2012年12月20日
山積する諸問題 解決の糸口は見出せるのか
12月に入るや、急に新聞の折り込み広告が増え、店々のショーウィンドもにぎやかになった。町では年末商戦がたけなわ、しかし、人々を取り巻く状況は多難である。
衆議院選挙与野党逆転・政権交代か
12月初旬にこの原稿を書いているが、16日行われる衆議院議員の選挙では、多党乱立の混戦の結果、政権交代となることが予想されている。
立候補した議員にとって、よりどころとなる堅固な政党が無いことが、今回の多党乱立の原因となった。第三極政党も、あたふたと集合離散を繰り返し、何を主張しようとしているのか不分明のまま選挙戦に突入した。新政府が震災からの立ち直りを速やかに実現し、経済不況にあえぐ日本を立て直せるのか、人々は疑心暗鬼である。
====
**課題:** 上の原文によると、今回の衆議院選挙で多党乱立となった原因は何ですか。

**提供情報:**
====
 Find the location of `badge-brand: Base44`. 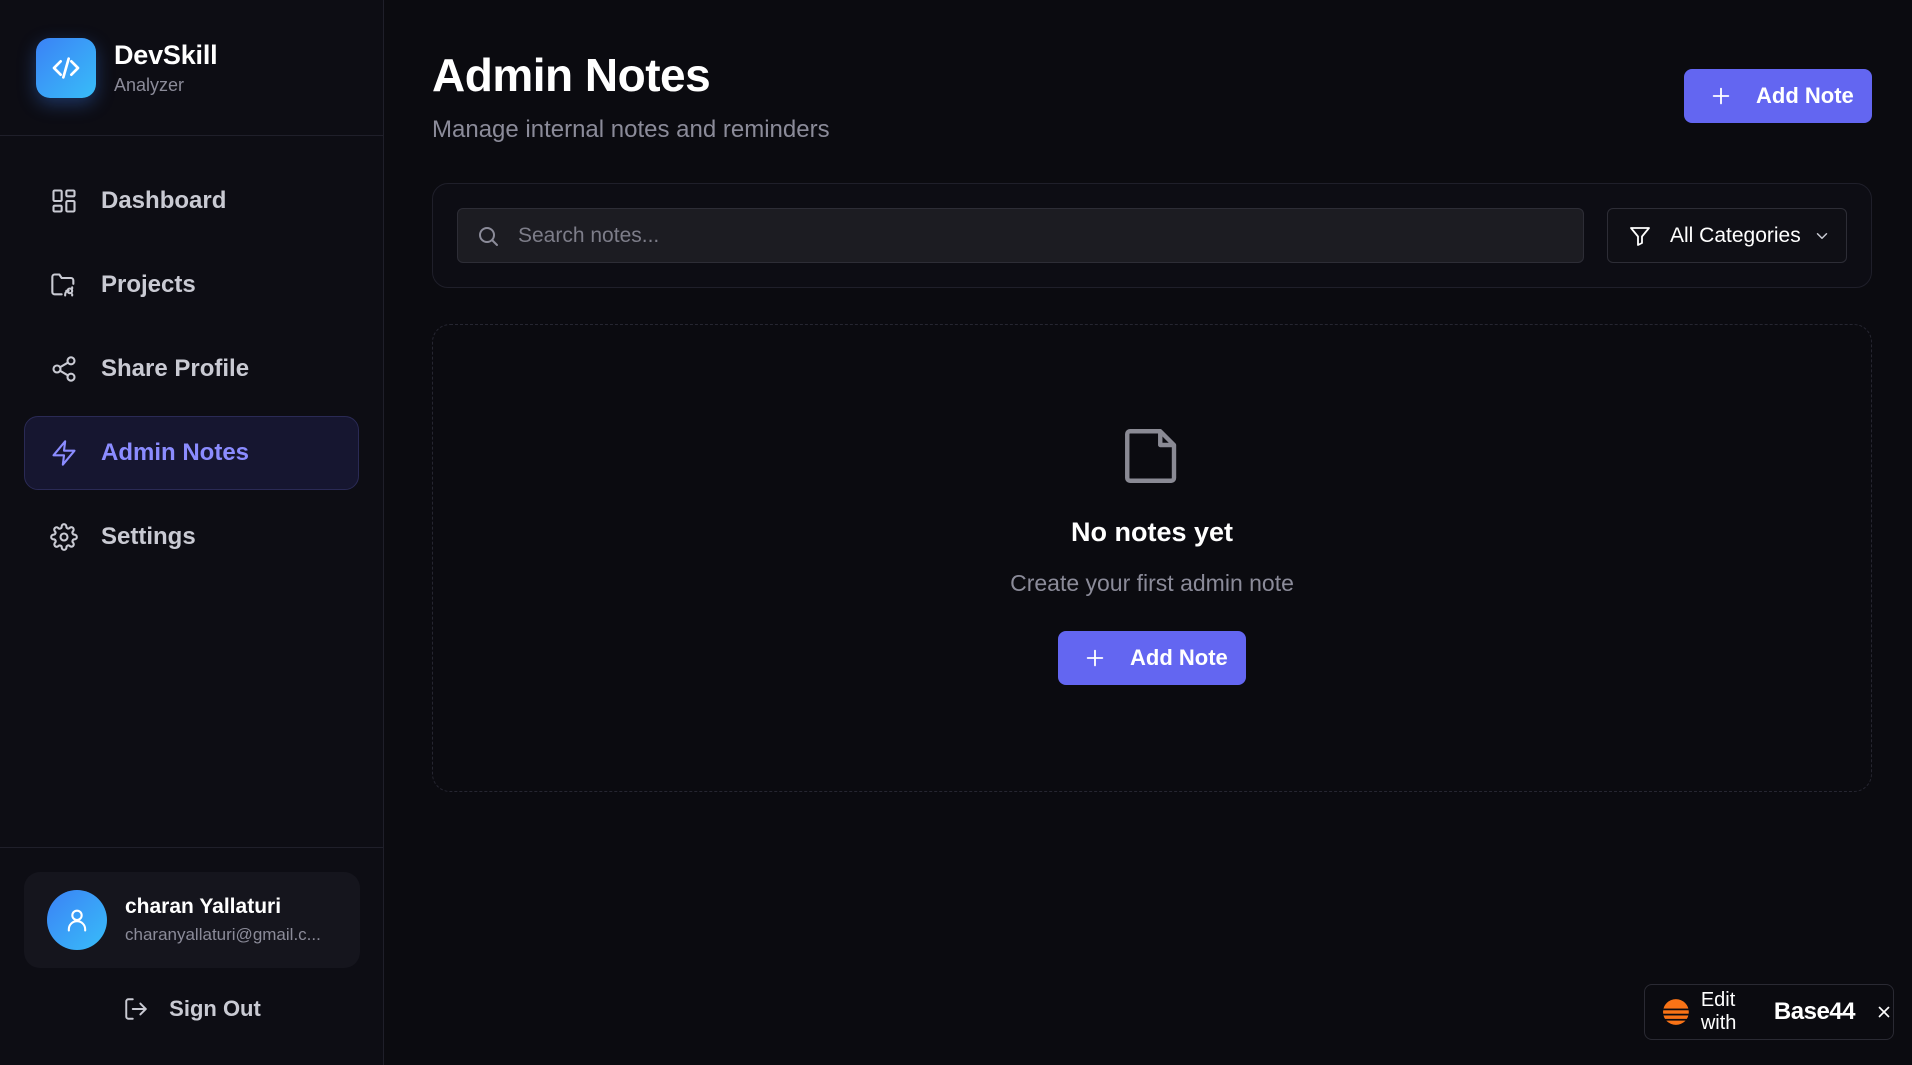

badge-brand: Base44 is located at coordinates (1814, 1012).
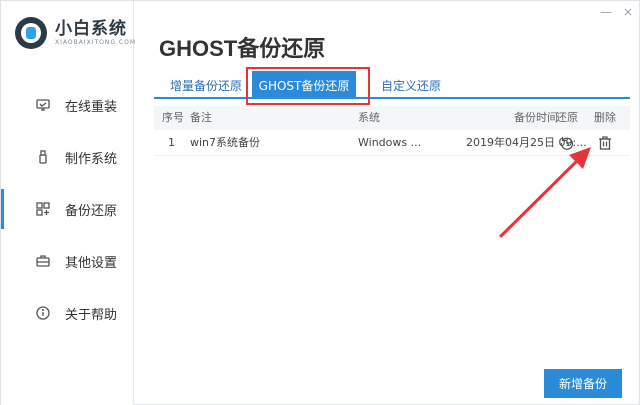  I want to click on sidebar-nav: 在线重装 制作系统 备份还原 其他设置 关于帮助, so click(68, 209).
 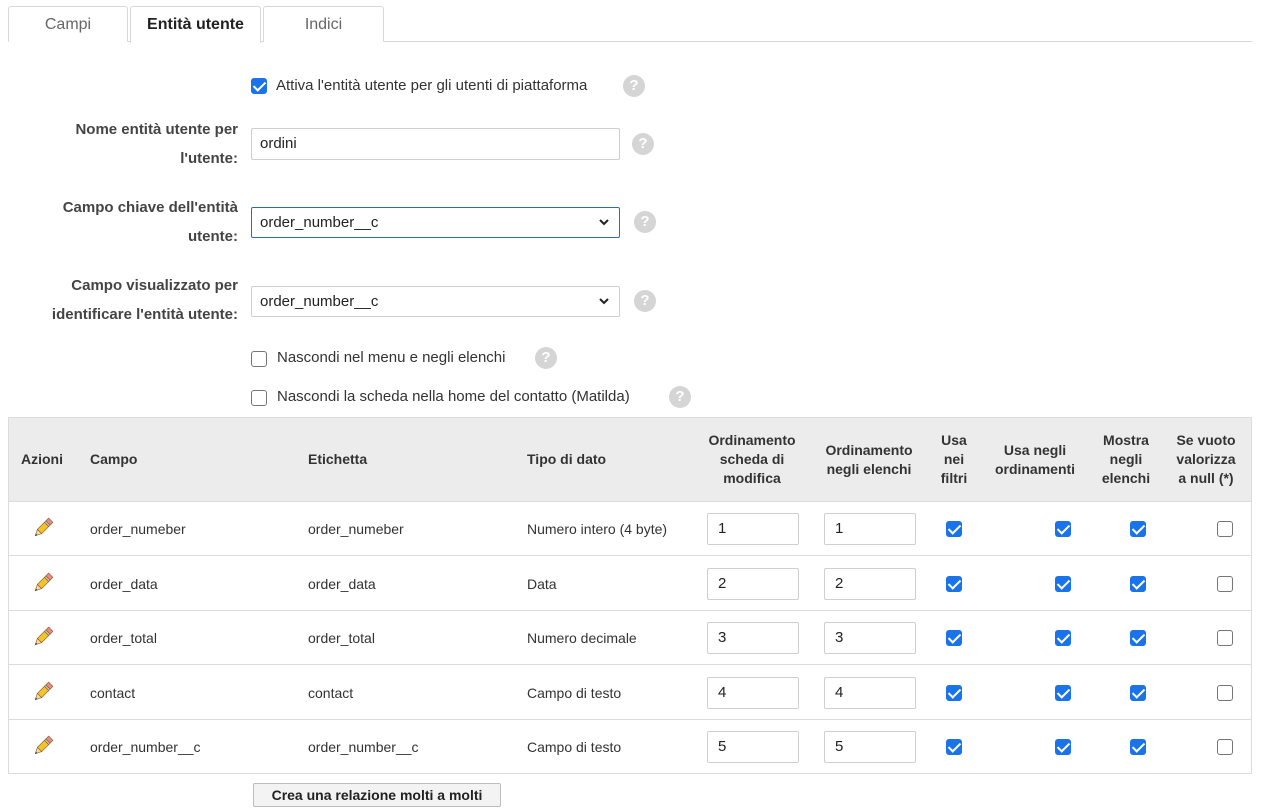 I want to click on header-ord-elenchi: Ordinamento negli elenchi, so click(x=869, y=460).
====
**解答:** 立候補した議員にとって、よりどころとなる堅固な政党が無いことです。